• **EXCERPT PROVIDED**:

-----

Unauthorized persons pay about $100B in federal, state and local taxes, including income and sales taxes. That is about 1.5% of total taxes paid. Since unauthorized persons (about 11 million) account for about 3.3% of the total population, this shows that unauthorized persons are less well off than the average for the country. The median income of unauthorized persons is about $37,000, vs.$60,000 for U.S. citizens. The typical federal income tax rate for each is about 11.2% and 14% respectively. The Trump administration is imposing a 5% text on remittances, which tax is not included above.
Unauthorized persons paid $25.7 billion in Social Security taxes, $6.4 billion in Medicare taxes. They are not eligible for both these programs.
Much is made by the anti-immigration lobby about how immigrants feed off public programs. It is more accurately said that households that are low income, whether citizens, legal or illegal immigrants, tend to rely of some public programs. Without getting into the complex assessment of which public programs are legally available to legal and illegal foreigners, I looked at patterns of accessibility by household income. The median immigrant household income let’s put at $50,000 and a citizen household income at $100,000.

-----

• **SUPPLIED INFORMATION**:

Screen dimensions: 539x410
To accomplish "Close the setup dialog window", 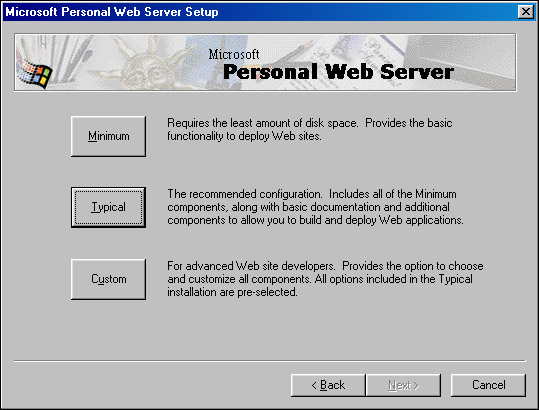I will point(526,12).
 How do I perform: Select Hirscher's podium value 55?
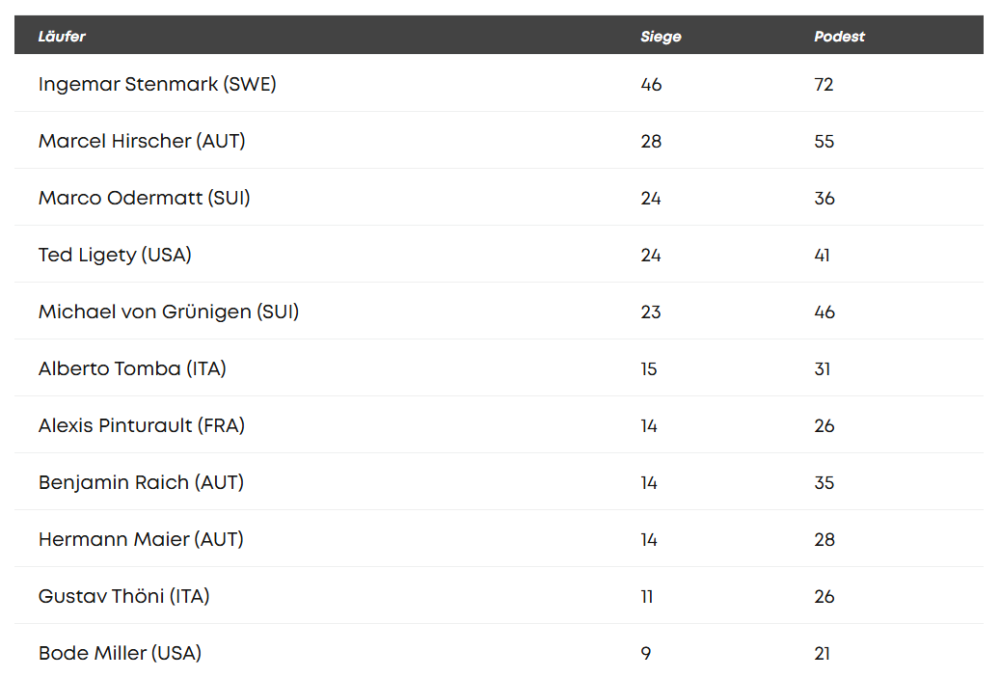click(x=824, y=142)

-----

• **WHAT YOU NEED TO DO**:
A – According to the passage on immigrant taxes, what is the median income of unauthorized persons?
B – List every dollar amount stated in the passage on immigrant taxes.
C – Pick up the passage on immigrant taxes after its final sentence and continue writing it.

• **TASK-BY-TASK OUTPUTS**:
A – About $37,000.

B –
- $100B
- $37,000
- $60,000
- $25.7 billion
- $6.4 billion
- $50,000
- $100,000

C –
The $50,000 household is above the strict poverty line but still within range for several programs, especially housing, CHIP, and ACA subsidies, and possibly childcare. SNAP is unlikely but possible. The $100,000 household is out of reach for means-tested programs, though they may still receive modest ACA subsidies if not insured through work. In practice, a $50,000 household would have a 50–70% chance of using at least one major public subsidy program, while a $100,000 household’s probability is closer to 10–15%, almost entirely through ACA subsidies. However, access to public programs is formally and largely barred for unauthorized persons and constrained for many legal immigrants.